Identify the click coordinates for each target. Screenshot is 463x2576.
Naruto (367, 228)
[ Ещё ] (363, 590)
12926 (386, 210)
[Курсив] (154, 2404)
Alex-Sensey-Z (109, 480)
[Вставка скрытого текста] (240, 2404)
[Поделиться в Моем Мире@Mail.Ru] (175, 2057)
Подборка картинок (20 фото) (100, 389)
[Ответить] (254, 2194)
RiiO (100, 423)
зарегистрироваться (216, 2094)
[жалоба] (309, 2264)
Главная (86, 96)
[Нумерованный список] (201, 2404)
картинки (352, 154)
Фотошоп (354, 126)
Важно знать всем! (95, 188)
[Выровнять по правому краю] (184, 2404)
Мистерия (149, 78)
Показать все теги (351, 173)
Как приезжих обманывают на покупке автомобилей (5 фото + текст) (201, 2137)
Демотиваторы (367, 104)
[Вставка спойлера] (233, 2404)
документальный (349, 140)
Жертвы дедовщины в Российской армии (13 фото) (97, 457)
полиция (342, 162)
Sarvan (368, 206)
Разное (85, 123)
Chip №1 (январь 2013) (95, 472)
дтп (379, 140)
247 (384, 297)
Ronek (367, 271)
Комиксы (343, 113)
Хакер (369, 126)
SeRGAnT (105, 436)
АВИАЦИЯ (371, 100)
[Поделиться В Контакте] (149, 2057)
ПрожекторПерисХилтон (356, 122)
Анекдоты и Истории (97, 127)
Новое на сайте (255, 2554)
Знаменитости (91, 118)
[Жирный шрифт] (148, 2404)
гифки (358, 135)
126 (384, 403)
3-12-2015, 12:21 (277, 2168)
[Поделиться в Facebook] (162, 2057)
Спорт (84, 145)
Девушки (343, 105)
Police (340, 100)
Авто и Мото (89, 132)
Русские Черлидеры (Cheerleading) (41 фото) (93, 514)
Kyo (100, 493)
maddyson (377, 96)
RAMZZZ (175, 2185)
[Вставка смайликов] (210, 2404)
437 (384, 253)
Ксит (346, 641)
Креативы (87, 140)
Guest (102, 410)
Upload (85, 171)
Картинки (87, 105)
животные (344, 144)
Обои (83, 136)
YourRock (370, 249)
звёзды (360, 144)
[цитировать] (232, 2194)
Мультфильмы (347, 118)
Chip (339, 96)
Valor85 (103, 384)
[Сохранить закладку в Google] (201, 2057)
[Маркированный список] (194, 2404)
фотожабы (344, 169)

### [Your objective]
Restate word for word every line from the one containing "Ксит (346, 641)" through the final line of the listing. Both end lines belong in the answer.

### [Reply]
Ксит (346, 641)
Креативы (87, 140)
Guest (102, 410)
Upload (85, 171)
Картинки (87, 105)
животные (344, 144)
Обои (83, 136)
YourRock (370, 249)
звёзды (360, 144)
[цитировать] (232, 2194)
Мультфильмы (347, 118)
Chip (339, 96)
Valor85 (103, 384)
[Сохранить закладку в Google] (201, 2057)
[Маркированный список] (194, 2404)
фотожабы (344, 169)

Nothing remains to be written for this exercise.